[Page extract]

I was once married to a man who I thought I had wanted to spend the rest of my life with. Well that feeling was mutual until I fell pregnant with both our kids. When it came to him being faithful at first, I had nothing to worry about but one day he started to basically beg me to find a boyfriend to be there for me on the nights he was out as late with his friends. I did not want to do it, he begged me for two years and I found the man who would wind up being mine and my children’s saving grace I just did not know it at the time.
At first, he was a good friend that I talk to when I needed help with what my then husband was putting me through. I found out just before New Year's that my husband had been cheating on me physically as well as talking and meeting up with other women while I was in early labor with our daughter. At that point, I told my husband okay fine you will get what you want. I will sleep with someone else. Well, I told my husband that the only way it was happening was if I chose the guy. And I chose my friend that I talked to about everything.
Afterwards we still were good friends and it did not make anything awkward between us as friends. But my husband did not like it at all. It was to the point that my husband had beat me so bad that our oldest, whom is almost two now, is terrified of his father’s voice, his face, anyone who raises their voice and you cannot even point at that baby without him shaking and crying because he’s scared. It was then that I knew I had to get us out. I got my children out first since they are my priority. I went back for most of my belongings and called my savior to leave with me, so I was not alone and had someone to talk to.
I went and picked him up and he left with me and we have not been back since. He has taken me: broken pieces, nightmares and random crying fits and all. He also has taken my children in as his own. After seeing what my ex was capable of especially while I was holding our children with no regard to them or their safety, if I had chosen to stay, I would’ve wound up in the hospital or possibly dead. If my best girlfriend had never introduced me to my savior and if they together had not have talked me into sticking with my decision to not go back for the sake of my children’s and my live’s, I am not so sure I would want to know where I would be or what would’ve happened to me or them. He saved our lives.
Since my leaving that situation my kids are happier, they are still terrified of sudden moves and loud voices, but they are growing up happy and seeing their mom being treated like she matters and not as if she’s just a piece of property. I am finally able to talk about things that bother me, and I do not have to fear that anything will happen to me. I know now that my savior is willing to sit down and tell me he loves me, he will never hurt me or my children like my ex did, he always tells me that he will always be here no matter what. He has stood by me through our current pregnancy as well as when the doctor told us that I have severe depression from what had happened to me and she expressed her concern for this pregnancy. We listened, and he told me on our way home from that appointment that he will be with me every step of the way and he will do whatever he has to, to make sure this is easier on me. I am so glad he saved me and my children.

[/Page extract]

### Problem set
[1] In the personal account, what did the writer's husband beg the writer to do for two years?
[2] For each statement, say whether the personal account supports it: (a) the writer got the children out before going back for belongings; (b) the writer's oldest child is about five years old; (c) a doctor told the writer of severe depression.

[Source data]

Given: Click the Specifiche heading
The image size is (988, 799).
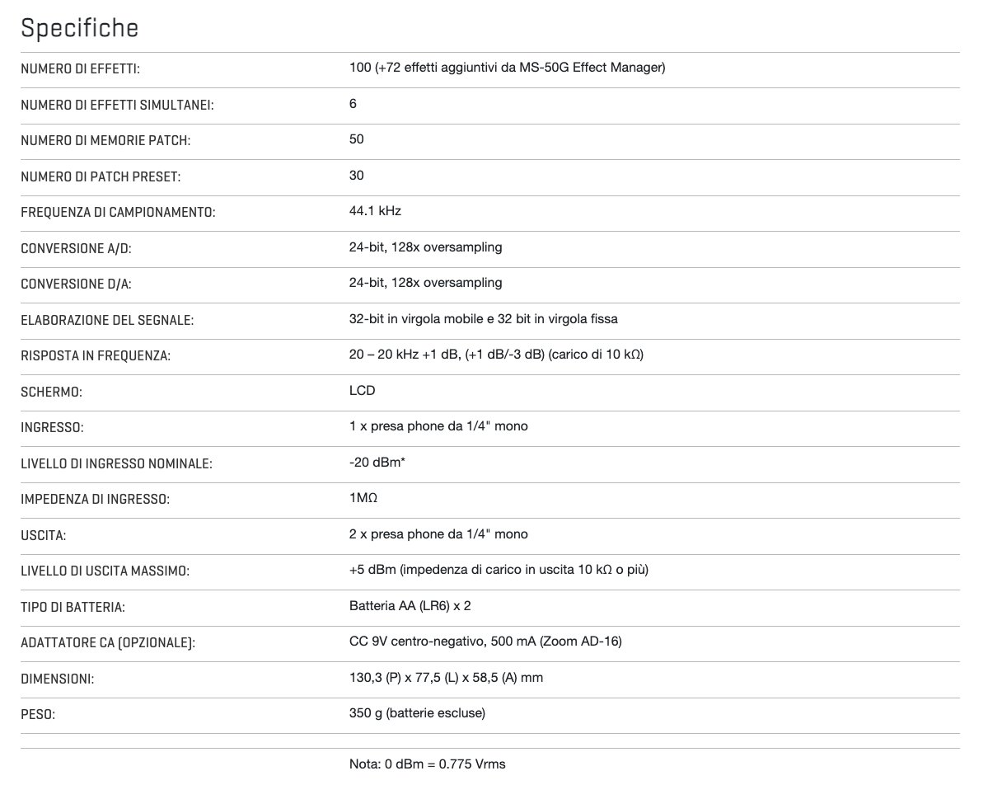Looking at the screenshot, I should 79,28.
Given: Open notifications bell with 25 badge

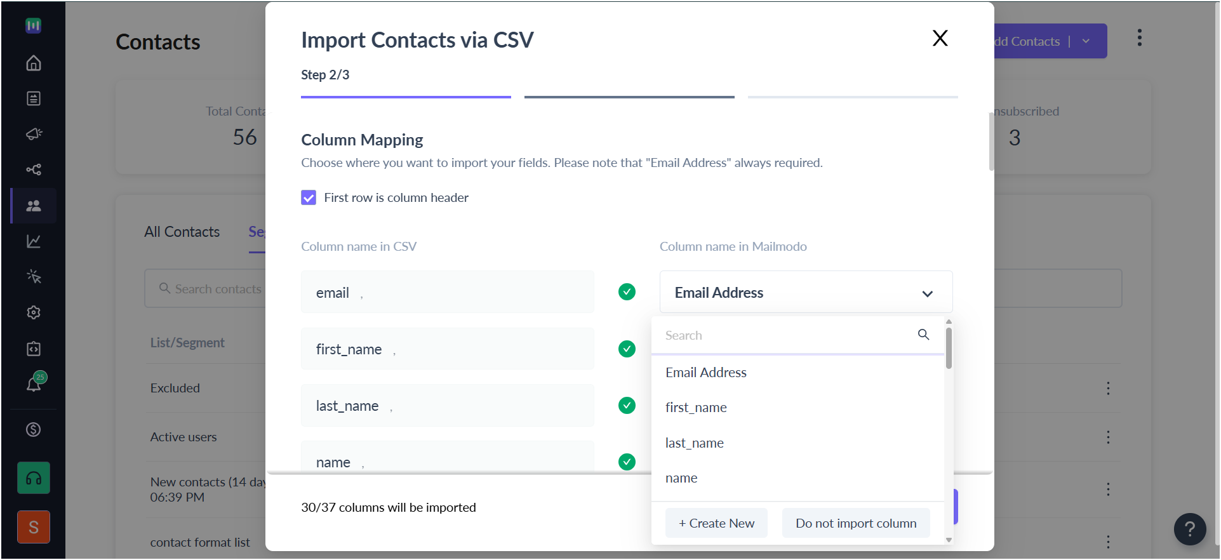Looking at the screenshot, I should pos(34,383).
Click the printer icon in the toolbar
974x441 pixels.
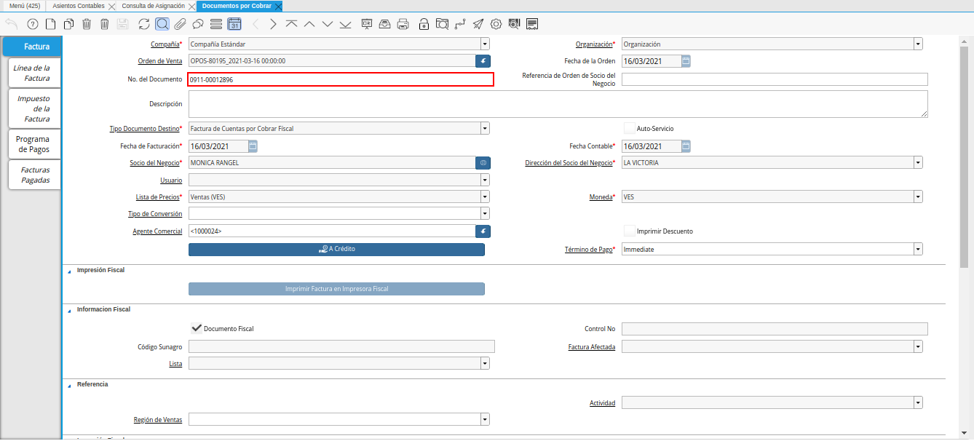pos(403,24)
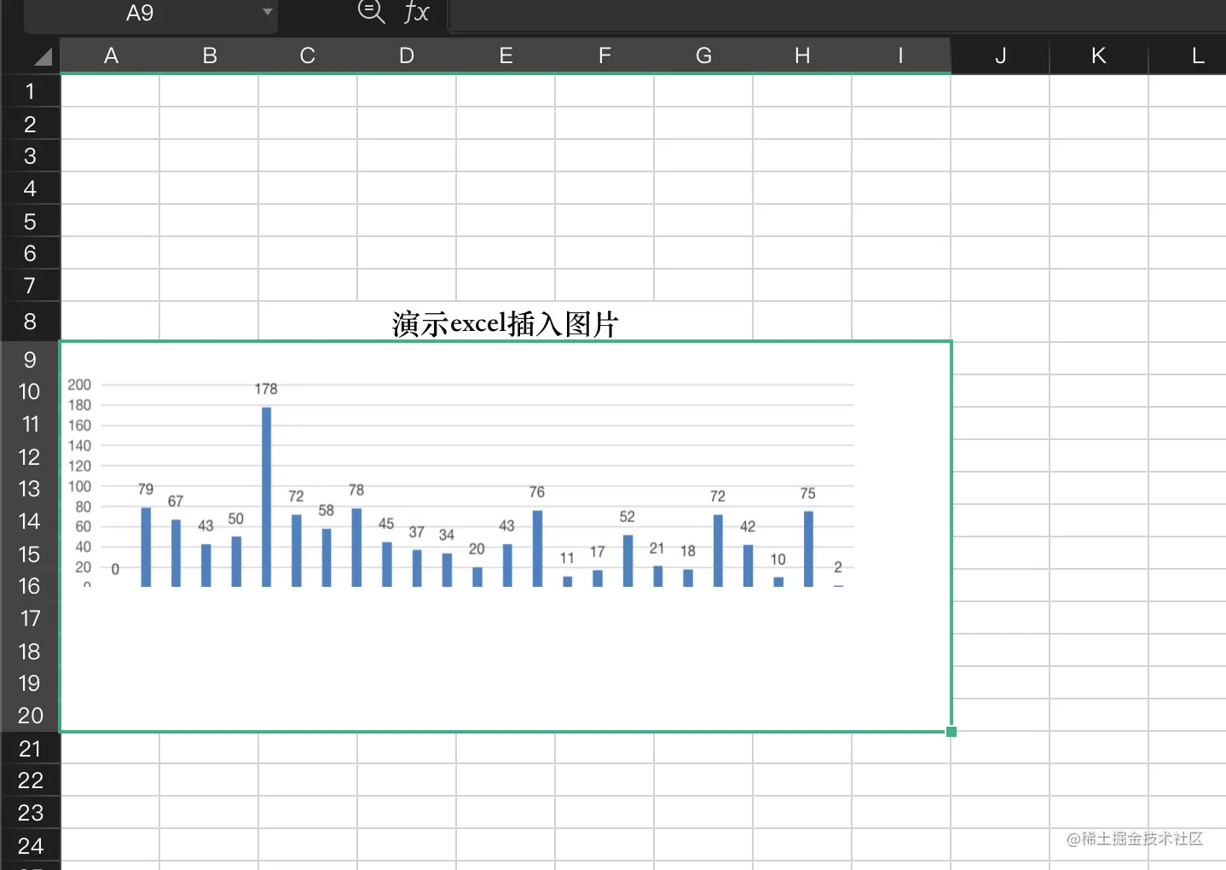Click the tallest bar labeled 178
This screenshot has width=1226, height=870.
point(266,495)
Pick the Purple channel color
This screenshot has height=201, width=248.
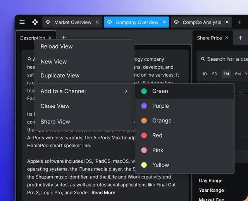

[/Source data]

### List of solutions
[1] To find a boyfriend to be there for the writer on the nights he was out late with his friends.

[2]
(a) Yes: "I got my children out first since they are my priority."
(b) No: "our oldest, whom is almost two now"
(c) Yes: "the doctor told us that I have severe depression from what had happened to me"